A second, less obvious source of the toxicity of the schizophrenia label is the hopelessness that surrounds it. For example, consistent with Kraepelin's original conception of dementia praecox, for many clinicians, patients and the general public, the term implies a life doomed to be limited by mental illness until death. Again, the reality is different, with many patients making a full recovery, and others being able to pursue a fulfilling life despite persisting symptoms and disability (Ciompi, Reference Ciompi1984; Harding, et al. Reference Harding, Brooks, Ashikage and Strauss1987). It is findings such as these that have led to a radical reappraisal of the concept of recovery from severe mental illness (Anthony, Reference Anthony1993).

Finally, the background scientific assumptions that surround the label schizophrenia make a major contribution to the stigma associated with it. Many of those who defend the term support a narrow biomedical conception of psychosis as a largely genetically determined neurological condition, while objecting to any possibility that there may be important social and environmental determinants. For example, in an editorial in the British Medical Journal supporting the retention of the schizophrenia label, Lieberman & First (Reference Lieberman and First2007) asserted that,

Although a diagnosis of schizophrenia depends on the presence of a pattern of symptoms … evidence shows that these are manifestations of brain pathology. Schizophrenia is not caused by disturbed psychological development or bad parenting.

Consistent with this viewpoint, mental health literacy campaigns have typically promoted the idea that schizophrenia is ‘an illness like any other illness’ (Read et al. Reference Read, Haslam, Sayce and Davies2006).
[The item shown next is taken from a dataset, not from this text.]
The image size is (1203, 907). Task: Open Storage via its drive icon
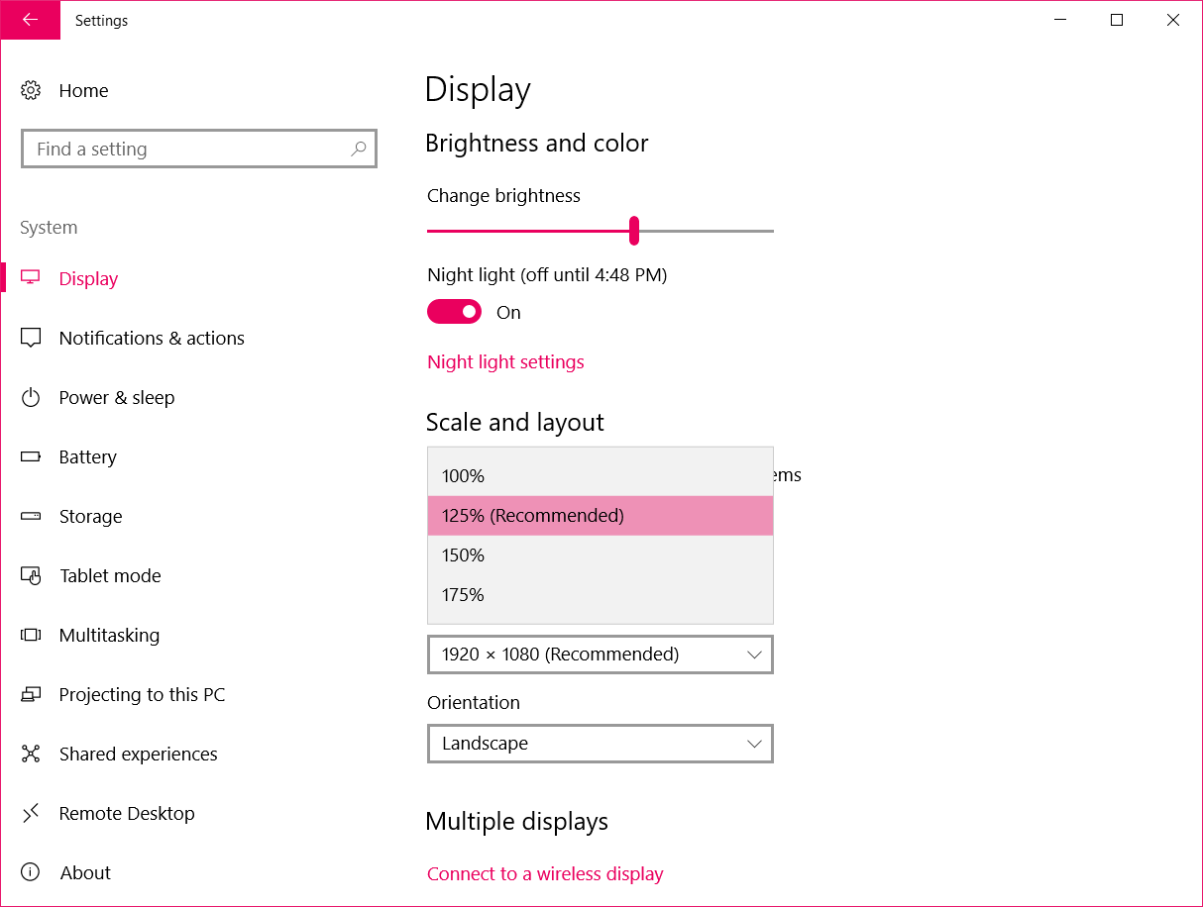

The irony is not only that a narrow biomedical conception of schizophrenia (whatever the term refers to) is no longer scientifically defendable (contrary to Lieberman & First, there is compelling evidence that adverse early childhood experiences play an important causal role in psychosis; Varese et al. Reference Varese, Smeets, Drukker, Lieverse, Lataster, Viechtbauer, Read, van Os and Bentall2012) but also that genetic-neurological accounts of psychosis actually increase the stigma experienced by psychiatric patients (Read et al. Reference Read, Haslam, Sayce and Davies2006; Angermeyer, et al. Reference Angermeyer, Holzinger, Carta and Schomerus2011). The general public, it seems, finds accounts of mental illness that emphasize environmental stressors, not only more believable, but more sympathy-evoking than accounts that emphasize genetic and neurological factors. From a common sense perspective this should not be surprising. (Who would the reader prefer to live next-door to – someone who is behaving erratically because of some kind of life trauma, or someone whose unpredictable behaviour is the consequence of some kind of endogenous genetic defect in the central nervous system?)
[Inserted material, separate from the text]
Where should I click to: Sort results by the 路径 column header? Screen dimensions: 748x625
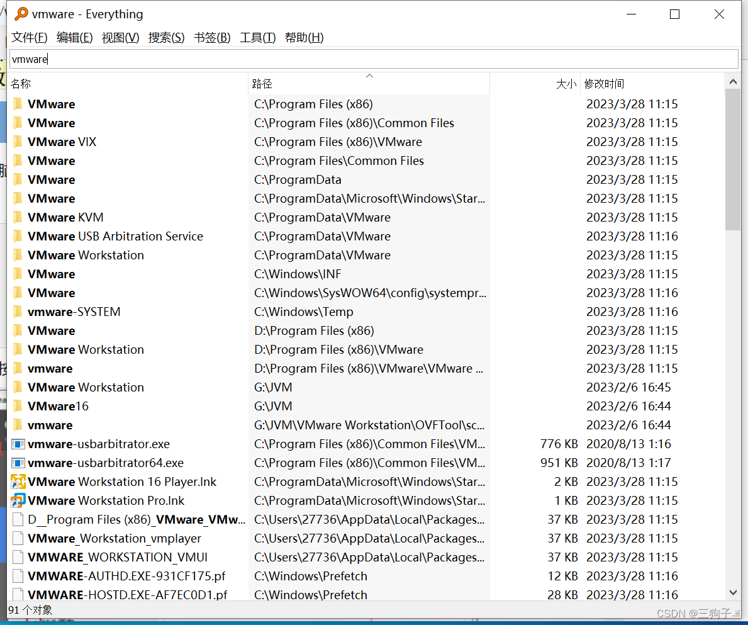pos(262,84)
When, at the beginning of my career, I first argued that the concept of schizophrenia should be abandoned (Bentall et al. Reference Bentall, Jackson and Pilgrim1988) it was widely regarded as a marginal, perhaps preposterous position. From a purely personal perspective, it is satisfying that what was once marginal is now in danger of becoming mainstream. The problem has become not whether to replace schizophrenia, but what to replace it with. Simple relabelling will do nothing to address the many scientific and clinical limitations of the categorical approach to diagnosis that I have briefly summarized. Nor is it likely to address the problem of stigma, which arises out of background assumptions about the nature of severe mental illness. To persuade the general public to be more accepting of people with mental illness, we must persuade them that psychosis arises, in part, understandably from adverse life experiences (while of course acknowledging that genetic factors must play some role), that it does not necessarily lead to violence, and that recovery is possible. Fortunately, there is a now a considerable volume of research that supports this position.